What this task involves: Below are some records; quote exactly the lines from the one that contains "Instruction: Click the clock" through the one that contains "You are a computer-use agent. Screen dimensions: 728x569", inclusive, and no others.

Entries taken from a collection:
▼
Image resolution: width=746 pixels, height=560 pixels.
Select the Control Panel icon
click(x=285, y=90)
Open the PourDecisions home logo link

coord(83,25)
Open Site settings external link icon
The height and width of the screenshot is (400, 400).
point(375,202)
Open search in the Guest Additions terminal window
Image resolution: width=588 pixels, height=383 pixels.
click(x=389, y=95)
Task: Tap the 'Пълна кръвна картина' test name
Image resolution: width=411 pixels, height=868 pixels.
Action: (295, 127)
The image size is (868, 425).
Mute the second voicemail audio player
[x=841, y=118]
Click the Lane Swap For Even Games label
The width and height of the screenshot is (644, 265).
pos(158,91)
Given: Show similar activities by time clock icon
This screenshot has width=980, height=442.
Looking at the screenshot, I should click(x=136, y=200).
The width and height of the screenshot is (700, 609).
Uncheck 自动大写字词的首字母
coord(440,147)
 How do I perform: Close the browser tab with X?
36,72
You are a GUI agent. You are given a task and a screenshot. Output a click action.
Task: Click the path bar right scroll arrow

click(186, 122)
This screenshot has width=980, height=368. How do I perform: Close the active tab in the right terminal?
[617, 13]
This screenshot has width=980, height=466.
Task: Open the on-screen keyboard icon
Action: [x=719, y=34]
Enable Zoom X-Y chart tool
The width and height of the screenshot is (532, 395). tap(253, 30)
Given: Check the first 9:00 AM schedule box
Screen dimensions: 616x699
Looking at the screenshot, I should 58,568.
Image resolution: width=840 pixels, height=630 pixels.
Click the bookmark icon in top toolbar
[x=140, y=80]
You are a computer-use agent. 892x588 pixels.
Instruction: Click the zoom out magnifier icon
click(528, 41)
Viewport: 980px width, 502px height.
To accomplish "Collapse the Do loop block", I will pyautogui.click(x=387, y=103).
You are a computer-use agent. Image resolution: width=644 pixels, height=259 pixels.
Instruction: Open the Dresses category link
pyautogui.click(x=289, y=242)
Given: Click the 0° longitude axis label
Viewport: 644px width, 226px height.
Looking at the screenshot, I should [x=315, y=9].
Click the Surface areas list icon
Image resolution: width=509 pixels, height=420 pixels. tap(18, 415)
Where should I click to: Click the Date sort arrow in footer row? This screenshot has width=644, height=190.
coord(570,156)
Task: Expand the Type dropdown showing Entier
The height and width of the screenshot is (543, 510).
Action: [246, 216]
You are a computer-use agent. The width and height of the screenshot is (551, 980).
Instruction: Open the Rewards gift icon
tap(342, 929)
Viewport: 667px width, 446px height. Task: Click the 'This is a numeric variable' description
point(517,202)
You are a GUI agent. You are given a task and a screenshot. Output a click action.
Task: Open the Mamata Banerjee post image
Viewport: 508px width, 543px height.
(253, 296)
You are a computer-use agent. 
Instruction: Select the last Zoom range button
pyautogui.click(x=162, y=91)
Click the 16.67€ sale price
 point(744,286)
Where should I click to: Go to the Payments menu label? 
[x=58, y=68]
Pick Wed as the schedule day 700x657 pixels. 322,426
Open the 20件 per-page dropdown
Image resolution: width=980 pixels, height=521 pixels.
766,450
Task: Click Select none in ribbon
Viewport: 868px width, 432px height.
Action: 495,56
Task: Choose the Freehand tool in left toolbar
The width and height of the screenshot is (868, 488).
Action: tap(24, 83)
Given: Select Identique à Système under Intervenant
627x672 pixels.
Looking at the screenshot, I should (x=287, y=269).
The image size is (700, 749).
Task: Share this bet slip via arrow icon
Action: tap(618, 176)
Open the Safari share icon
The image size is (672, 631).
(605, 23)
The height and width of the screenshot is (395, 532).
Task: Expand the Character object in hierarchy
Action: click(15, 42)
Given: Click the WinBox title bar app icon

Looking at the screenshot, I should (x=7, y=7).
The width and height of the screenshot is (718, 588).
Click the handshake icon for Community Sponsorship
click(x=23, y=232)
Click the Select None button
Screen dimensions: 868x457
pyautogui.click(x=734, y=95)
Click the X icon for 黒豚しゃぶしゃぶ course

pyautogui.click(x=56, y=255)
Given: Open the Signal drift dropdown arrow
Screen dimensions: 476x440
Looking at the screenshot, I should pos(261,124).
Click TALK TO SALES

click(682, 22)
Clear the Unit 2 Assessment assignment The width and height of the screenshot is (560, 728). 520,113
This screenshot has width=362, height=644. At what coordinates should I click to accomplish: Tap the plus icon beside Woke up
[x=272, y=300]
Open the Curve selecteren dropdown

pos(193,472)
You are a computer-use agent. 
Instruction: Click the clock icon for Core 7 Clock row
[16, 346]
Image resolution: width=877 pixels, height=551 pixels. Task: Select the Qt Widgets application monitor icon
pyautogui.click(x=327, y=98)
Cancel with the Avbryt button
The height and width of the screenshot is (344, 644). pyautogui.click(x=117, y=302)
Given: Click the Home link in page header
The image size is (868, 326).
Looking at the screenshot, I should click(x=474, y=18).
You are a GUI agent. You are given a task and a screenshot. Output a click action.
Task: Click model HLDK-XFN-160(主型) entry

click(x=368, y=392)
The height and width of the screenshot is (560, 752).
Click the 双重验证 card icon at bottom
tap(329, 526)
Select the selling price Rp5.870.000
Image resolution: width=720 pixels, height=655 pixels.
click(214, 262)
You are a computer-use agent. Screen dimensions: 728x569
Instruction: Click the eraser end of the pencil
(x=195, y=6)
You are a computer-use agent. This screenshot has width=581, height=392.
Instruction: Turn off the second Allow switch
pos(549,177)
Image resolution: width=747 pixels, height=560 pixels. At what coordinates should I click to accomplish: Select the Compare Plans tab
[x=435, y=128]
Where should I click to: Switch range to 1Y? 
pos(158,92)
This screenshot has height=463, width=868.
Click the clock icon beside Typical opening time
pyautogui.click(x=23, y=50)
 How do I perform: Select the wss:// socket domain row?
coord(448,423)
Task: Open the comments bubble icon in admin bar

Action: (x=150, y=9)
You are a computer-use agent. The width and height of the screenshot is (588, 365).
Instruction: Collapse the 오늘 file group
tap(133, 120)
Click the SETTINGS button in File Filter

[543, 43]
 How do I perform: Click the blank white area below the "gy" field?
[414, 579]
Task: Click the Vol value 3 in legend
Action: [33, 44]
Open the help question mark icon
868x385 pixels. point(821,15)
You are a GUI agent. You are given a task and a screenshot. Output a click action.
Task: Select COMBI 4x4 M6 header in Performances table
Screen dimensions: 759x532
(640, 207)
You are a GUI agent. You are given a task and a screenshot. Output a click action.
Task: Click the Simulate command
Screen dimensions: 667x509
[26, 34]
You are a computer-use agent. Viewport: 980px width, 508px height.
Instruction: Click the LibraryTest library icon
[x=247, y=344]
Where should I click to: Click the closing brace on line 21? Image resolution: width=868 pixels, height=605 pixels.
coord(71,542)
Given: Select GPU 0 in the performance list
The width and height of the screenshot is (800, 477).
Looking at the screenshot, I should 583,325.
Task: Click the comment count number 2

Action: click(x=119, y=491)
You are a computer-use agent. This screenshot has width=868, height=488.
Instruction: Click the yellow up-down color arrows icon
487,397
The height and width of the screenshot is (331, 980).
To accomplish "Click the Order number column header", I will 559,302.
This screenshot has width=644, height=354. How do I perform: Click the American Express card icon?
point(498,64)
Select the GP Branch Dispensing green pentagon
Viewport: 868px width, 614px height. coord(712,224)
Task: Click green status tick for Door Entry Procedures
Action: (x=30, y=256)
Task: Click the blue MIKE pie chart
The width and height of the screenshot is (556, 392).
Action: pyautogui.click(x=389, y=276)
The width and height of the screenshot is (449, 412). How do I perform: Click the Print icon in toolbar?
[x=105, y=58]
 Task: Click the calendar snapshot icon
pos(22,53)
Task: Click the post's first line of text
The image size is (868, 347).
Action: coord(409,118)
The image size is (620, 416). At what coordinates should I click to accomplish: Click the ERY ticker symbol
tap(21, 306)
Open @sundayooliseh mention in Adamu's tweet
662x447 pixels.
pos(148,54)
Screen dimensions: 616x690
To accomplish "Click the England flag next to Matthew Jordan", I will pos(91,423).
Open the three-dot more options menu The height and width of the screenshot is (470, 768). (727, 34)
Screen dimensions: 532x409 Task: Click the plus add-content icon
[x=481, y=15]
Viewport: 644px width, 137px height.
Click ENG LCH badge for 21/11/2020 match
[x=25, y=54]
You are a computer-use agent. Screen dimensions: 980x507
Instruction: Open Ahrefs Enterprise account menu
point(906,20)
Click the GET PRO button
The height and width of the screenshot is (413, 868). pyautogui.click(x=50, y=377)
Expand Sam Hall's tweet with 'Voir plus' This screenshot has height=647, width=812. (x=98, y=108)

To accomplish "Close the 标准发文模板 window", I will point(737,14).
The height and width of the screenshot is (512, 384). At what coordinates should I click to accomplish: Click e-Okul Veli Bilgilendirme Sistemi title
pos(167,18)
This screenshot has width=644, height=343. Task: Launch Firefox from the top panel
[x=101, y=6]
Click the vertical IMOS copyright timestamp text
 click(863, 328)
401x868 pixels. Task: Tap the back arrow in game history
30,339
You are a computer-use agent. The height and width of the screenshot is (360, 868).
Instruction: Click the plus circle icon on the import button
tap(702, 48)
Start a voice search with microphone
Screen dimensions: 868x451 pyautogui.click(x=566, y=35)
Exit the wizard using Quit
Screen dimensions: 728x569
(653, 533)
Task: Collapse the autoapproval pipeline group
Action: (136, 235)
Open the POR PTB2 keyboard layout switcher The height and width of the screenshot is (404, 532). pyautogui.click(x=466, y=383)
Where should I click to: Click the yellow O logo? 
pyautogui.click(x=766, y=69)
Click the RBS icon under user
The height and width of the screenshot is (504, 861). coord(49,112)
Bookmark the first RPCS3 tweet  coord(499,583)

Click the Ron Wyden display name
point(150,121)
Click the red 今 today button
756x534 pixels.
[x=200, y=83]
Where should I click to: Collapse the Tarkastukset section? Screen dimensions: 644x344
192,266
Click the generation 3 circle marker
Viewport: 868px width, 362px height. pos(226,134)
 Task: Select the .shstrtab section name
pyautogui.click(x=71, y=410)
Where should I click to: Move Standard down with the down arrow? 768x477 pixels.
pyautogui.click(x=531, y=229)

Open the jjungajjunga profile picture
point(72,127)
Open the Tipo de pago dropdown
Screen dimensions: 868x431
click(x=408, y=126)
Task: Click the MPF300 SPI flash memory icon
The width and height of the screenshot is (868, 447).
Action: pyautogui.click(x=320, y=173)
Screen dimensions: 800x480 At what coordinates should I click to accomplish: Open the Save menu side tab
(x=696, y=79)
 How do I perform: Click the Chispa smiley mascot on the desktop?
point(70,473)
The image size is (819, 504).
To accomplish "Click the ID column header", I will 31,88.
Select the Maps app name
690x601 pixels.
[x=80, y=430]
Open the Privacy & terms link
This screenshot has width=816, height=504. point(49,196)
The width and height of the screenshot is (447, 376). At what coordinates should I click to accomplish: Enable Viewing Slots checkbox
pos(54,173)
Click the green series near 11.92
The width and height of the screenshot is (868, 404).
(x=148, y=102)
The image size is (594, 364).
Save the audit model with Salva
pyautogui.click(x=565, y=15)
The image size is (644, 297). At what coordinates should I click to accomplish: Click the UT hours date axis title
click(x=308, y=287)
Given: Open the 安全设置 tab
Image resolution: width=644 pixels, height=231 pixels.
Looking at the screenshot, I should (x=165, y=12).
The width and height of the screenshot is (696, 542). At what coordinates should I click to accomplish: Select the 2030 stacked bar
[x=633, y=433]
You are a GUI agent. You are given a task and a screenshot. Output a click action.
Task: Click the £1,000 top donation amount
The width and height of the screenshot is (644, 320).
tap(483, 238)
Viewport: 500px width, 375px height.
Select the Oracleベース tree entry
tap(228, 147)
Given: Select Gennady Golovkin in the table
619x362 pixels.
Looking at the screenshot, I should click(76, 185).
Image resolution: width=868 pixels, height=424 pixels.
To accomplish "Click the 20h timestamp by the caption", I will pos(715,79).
▲
The completed task:
Instruction: Click the clock icon for Core 7 Clock row
[16, 346]
Image resolution: width=877 pixels, height=551 pixels. Task: Select the Qt Widgets application monitor icon
pyautogui.click(x=327, y=98)
Cancel with the Avbryt button
The height and width of the screenshot is (344, 644). pyautogui.click(x=117, y=302)
Given: Click the Home link in page header
The image size is (868, 326).
Looking at the screenshot, I should click(x=474, y=18).
You are a GUI agent. You are given a task and a screenshot. Output a click action.
Task: Click model HLDK-XFN-160(主型) entry

click(x=368, y=392)
The height and width of the screenshot is (560, 752).
Click the 双重验证 card icon at bottom
tap(329, 526)
Select the selling price Rp5.870.000
Image resolution: width=720 pixels, height=655 pixels.
click(214, 262)
You are a computer-use agent. Screen dimensions: 728x569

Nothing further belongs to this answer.